I have a given application that uses a bibliography which is read from a file (in reality, it can be different files but let's assume a single file only).

I build a new application that should use the bibliography the same way than the application so I copied the according class(es).

After some days I got things running %-| ...

Problem was the following:

In the Bibliography class there is code to read, write and keep the bibliography. My work would have been much easier when there would have been one class to read the bibliography and a container class that keeps all values. I don't want to write or edit the bibliography, just read it in and keep the values.

So am I right in my idea that it would be best to segment the bibliography class into a BibliographyReader, BibliographyWriter and a Bibliography(Container) class?

P.S.: Could someone please create a tag "cowboy coder", "cowboy coding" or something similar? I really miss this tag ;)

+3  A: 

I like the approach of separating "container" classes from reader/writer/getter and so on, preferably defined by an interface. Search for "strategy pattern" and you will find more information about it.

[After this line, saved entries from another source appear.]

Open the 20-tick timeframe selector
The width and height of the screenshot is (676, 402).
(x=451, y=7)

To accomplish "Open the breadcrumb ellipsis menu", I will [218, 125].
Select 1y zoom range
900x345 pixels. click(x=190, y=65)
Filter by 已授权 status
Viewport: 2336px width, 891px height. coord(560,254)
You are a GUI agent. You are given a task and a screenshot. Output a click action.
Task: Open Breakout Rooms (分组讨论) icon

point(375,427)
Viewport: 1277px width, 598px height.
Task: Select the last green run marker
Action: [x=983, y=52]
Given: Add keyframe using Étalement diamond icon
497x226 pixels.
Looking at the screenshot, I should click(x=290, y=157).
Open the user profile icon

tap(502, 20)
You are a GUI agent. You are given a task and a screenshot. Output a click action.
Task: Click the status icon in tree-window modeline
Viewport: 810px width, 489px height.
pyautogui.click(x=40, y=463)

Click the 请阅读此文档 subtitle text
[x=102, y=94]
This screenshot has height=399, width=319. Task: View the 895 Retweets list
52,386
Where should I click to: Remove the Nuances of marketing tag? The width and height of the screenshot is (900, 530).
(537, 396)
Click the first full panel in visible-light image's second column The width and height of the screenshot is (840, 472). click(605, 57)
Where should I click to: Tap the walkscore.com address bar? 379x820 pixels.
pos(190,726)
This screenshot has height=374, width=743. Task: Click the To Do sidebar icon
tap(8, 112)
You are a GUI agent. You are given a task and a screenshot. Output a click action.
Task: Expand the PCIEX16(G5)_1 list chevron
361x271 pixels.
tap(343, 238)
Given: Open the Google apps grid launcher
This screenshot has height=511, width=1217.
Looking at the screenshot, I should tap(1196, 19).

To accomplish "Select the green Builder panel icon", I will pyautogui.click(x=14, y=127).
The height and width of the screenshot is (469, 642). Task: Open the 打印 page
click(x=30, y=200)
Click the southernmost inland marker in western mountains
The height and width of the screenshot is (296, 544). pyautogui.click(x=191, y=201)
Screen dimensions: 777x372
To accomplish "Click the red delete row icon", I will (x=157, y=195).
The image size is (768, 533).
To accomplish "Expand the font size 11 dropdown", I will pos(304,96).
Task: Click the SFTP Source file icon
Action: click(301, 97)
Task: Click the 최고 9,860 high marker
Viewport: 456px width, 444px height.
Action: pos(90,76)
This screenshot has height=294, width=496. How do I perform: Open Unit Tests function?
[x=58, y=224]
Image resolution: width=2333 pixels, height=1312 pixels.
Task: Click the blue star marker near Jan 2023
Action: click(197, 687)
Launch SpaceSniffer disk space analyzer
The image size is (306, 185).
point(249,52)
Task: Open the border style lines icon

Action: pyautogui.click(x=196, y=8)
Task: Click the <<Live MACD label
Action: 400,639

A simple approach would be to have the Bibliography class accept an IBibliographyReader in its constructor, and then have a class implement that interface. When creating a Bibliography class you pass an instance of the concrete reader implementation to it.

Fredrik Mörk
I like the idea of IBibliographyReader: I could implement a class to read from textfile, one to read from a xmlfile and so forth.
Inno
I do this with any semi-complex data storage. It makes it a lot easier to unit test everything.